Haluannews Ekonomi – Pasar modal Indonesia mengawali hari dengan sentimen kurang menggembirakan. Indeks Harga Saham Gabungan (IHSG) terpantau melemah pada pembukaan perdagangan Kamis (2/4/2026), langsung anjlok 0,45% atau 32,38 poin ke level 7.152,06 di awal sesi I. Indeks sempat dibuka di level 7.153,11 dan bergerak dalam rentang 7.131,82 hingga 7.154,95, menunjukkan adanya tekanan jual yang cukup kuat sejak bel pembukaan.

Related Post
Dinamika pasar tercermin dari nilai transaksi yang mencapai Rp558,3 miliar di awal perdagangan, melibatkan 942,9 juta saham dengan 68 ribu kali frekuensi transaksi. Data tersebut menunjukkan bahwa tekanan jual masih mendominasi, dengan 222 saham melemah, berbanding 211 saham yang menguat, dan 525 saham lainnya stagnan. Kondisi ini menandakan pasar yang cenderung mixed namun di bawah bayang-bayang koreksi, terutama menjelang libur panjang.

Perdagangan hari ini menjadi penutup pekan bagi pasar keuangan Tanah Air, mengingat esok, Jumat (3/4/2026), Bursa Efek Indonesia akan libur dalam rangka peringatan Jumat Agung, sesuai dengan kalender libur Bursa 2026. Para investor pun memanfaatkan momen ini untuk melakukan aksi jual atau profit taking sebelum jeda akhir pekan.

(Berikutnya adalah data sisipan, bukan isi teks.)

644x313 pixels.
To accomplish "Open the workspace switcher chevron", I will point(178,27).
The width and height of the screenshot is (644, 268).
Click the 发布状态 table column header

Di tengah pergerakan pasar yang lesu, sejumlah data ekonomi makro turut menjadi sentimen yang diperhatikan investor. Badan Pusat Statistik (BPS) baru-baru ini merilis laporan inflasi Indonesia untuk Maret 2026. Data menunjukkan inflasi bulanan sebesar 0,41%, sebuah angka yang melandai dibandingkan bulan sebelumnya. Fenomena ini cukup menarik, mengingat periode Maret bertepatan dengan Ramadhan dan Idulfitri yang secara historis kerap memicu lonjakan konsumsi masyarakat dan, pada gilirannya, tekanan inflasi.
Secara tahunan, inflasi Maret 2026 tercatat sebesar 3,48%. Angka ini memang menunjukkan penurunan signifikan dibandingkan inflasi tahunan Februari 2026 yang mencapai 4,86%. Namun, perlu dicermati bahwa inflasi tahunan Maret 2026 ini masih jauh lebih tinggi apabila dibandingkan dengan periode yang sama tahun lalu, di mana pada Maret 2025 inflasi Indonesia hanya berada di level 1,03%. Hal ini mengindikasikan adanya tekanan harga yang lebih persisten dalam setahun terakhir, meskipun ada sedikit pelonggaran secara bulanan.
Kombinasi antara pelemahan IHSG dan data inflasi yang menunjukkan dinamika menarik ini akan menjadi fokus para pelaku pasar dalam menentukan strategi investasi pasca-libur panjang.